There used to be the mindset of, no pain, no gain. Typically, we are rewarded for more effort, but one can exercise too much in a session, or do the same kind of exercise such as focusing on going a distance or number of steps which over trains some muscle groups (repetitive impact can wear on the joints) while neglecting others. It is a common mistake when people who have lapsed in exercising, start working out at the same intensity they were doing before. Some think they should get a couple days’ worth in at one time since they aren’t consistent or are “too busy” to get back to it. Others focus on how many steps they get in a day, Signs of over exercising are extreme fatigue, feeling sluggish, pains, fat gain, getting sick. Those are signs that the physical demand was more than the body could handle.

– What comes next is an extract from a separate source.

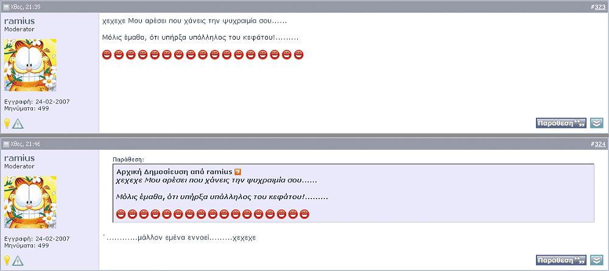Viewport: 609px width, 271px height.
Task: Click the warning triangle icon in post #324
Action: (18, 261)

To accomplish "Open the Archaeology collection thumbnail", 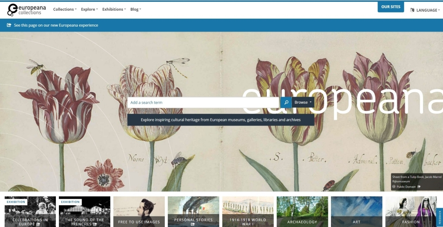I will pyautogui.click(x=302, y=212).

With the rise in obesity, chronic diseases and overall poor state of health, it is important for people to understand the need for meeting daily nutritional needs (80% of health condition depends on nutrition), physical movement and exercise. Exercise is important for every person, of every age, not just those who are wanting to lose weight. We need to work our endurance/cardio-vascular system, build muscle strength (if we don’t use it, we lose it), and we need to place demands on our bones, so they strengthen too. Take a look at these important physical activity guidelines for improving your overall health.

Infants (Birth-12 months)
While infants up to a year old may have limited mobility, it is still important to take them outside two to three times a day when possible. Regularly exposing infants to fresh air and sunshine helps prevent vitamin D deficiency, improves sleeping patterns and strengthens their immune systems. Give them tummy time to strengthen neck muscles. Observe when they are done, and gradually increase the time.

Toddlers (12 months-3 years) & Preschoolers (3 years-6 years)
Toddlers thrive when they have 60 to 90 minutes of active play each day. This doesn’t need to happen all at once; small bursts throughout the day work well. Activities should include moderate-intensity aerobic (walking, playing on the playground), high-intensity aerobic (running, jumping jacks), muscle strengthening (tug-of-war) and bone-strengthening (hopping, skipping) exercise. Preschoolers should have 90 to 120 minutes of the same activities.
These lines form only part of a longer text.